According to Dr. Amina, there is “no such thing as a pure and simple Islamic law”, as shown by the fact that there is no legal system that is accepted by all countries with Islamic laws. Sharia laws in Malaysia differ from those in Singapore, Indonesia, Brunei, Iran, Saudi Arabia and Afghanistan, although countries with the same colonizers tend to have similar Sharia laws. Briefly, the type of colonial law has a great impact on the formulation, scope and degree of Sharia laws in postcolonial countries today.
These legal differences and how they impact the lives of Muslim women, in particular, are best seen in the different kinds of personal status and family laws in postcolonial countries today. In many countries, Sharia laws are only applicable to notions of marriage, divorce and inheritance – all involving notions of family and impacting women differently from men. (It is only in some countries – or only provinces or regions – that criminal law is based on Sharia, also often applied disproportionately to women.)
Dr. Amina finds it troubling that the idea of what constitutes a “proper” family unit has been codified without even questioning the idea of family, and more importantly, without including women’s perspectives. As a result, the rights of women are only given in the context of a family.
When I worked with a Moroccan women’s organization, I had the good fortune to be in the thick of debates about the reforms of the Moudawana, the Moroccan family law. Much like in other countries with Islamic laws, the idea of family is based on various degrees of complementarity and guardianship, where fathers or husbands are breadwinners with a unilateral agency, while daughters or wives are obedient and deferential, with their agency depending on their male guardians.
Dr. Amina previously worked for many years with Sisters in Islam, a non-governmental organization in Malaysia that works towards legal reform of family law. She understands that many Muslim women reject this patriarchal understanding of the family, as influenced by male-centered jurisprudence and codified without female perspectives. This sentiment of Muslim women was manifested more recently by a global movement called Musawah, which works towards “equality and justice in the Muslim family.”

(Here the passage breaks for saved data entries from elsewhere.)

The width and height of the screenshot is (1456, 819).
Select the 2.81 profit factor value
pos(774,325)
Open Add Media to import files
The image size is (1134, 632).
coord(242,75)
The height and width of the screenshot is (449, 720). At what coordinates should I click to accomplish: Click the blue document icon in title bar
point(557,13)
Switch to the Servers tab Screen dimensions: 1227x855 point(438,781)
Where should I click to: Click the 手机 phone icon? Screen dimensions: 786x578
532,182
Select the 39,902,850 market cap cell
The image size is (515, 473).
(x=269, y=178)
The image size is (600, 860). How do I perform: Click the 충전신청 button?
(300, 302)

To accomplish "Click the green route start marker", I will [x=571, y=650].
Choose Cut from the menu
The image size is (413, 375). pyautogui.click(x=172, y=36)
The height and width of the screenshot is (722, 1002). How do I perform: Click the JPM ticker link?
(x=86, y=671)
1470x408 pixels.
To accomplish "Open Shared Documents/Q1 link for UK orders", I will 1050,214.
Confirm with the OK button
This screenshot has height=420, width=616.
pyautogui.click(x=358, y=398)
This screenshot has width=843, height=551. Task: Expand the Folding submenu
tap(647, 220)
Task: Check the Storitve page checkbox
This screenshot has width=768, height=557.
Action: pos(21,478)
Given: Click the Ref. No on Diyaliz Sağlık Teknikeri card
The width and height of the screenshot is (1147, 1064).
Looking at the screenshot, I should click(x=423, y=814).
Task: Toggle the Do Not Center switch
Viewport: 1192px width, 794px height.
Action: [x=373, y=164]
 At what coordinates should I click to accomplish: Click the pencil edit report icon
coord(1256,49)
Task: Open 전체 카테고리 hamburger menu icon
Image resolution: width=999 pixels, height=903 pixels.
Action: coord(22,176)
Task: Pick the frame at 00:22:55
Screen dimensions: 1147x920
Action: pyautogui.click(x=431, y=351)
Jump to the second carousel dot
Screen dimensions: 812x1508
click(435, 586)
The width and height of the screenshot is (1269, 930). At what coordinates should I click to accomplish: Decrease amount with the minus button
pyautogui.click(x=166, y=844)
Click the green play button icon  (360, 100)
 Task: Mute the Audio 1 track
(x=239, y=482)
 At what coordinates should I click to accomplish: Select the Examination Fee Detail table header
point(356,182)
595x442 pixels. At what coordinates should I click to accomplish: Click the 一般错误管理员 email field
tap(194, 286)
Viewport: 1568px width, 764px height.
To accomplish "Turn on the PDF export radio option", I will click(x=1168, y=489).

Islamic feminism and Muslim feminists
I leave the discussion of Islamic feminism for last because the term “feminism” next to “Islam” tends to raise certain preconceptions. This is especially because there are also many definitions for Islamic feminism. According to Dr. Amina, Islamic feminism simply says that “Islam belongs to all of us.” Islam is not the exclusive field of scholars, priests, or policymakers, but Islam is what every sincere, believing and educated Muslim lives every day of her life.
Dr. Amina confesses that she did not identify as a Muslim feminist for a long time, but that recently the term seems to best describe her work on social justice. While for medieval jurists, guardianship of women was a form of justice for their time, justice today must consist of “reciprocity” between human beings (we can exchange services with each other without either one losing anything), which is only possible with “a profound understanding of tauhid”. She leaves us to wonder if our ideas of the family today reflect this justice.
Finally, I experience firsthand Dr. Amina’s wit and humor in dealing with the gravity of her work in the face of harsh opposition. When a member of the audience pointed out to her that she had been criticized for “reading equality in the Qur’an”, she simply responded with what seemed to be the obvious response:
“If it’s okay to read patriarchy in the Qur’an, then damn straight I can read equality in it.”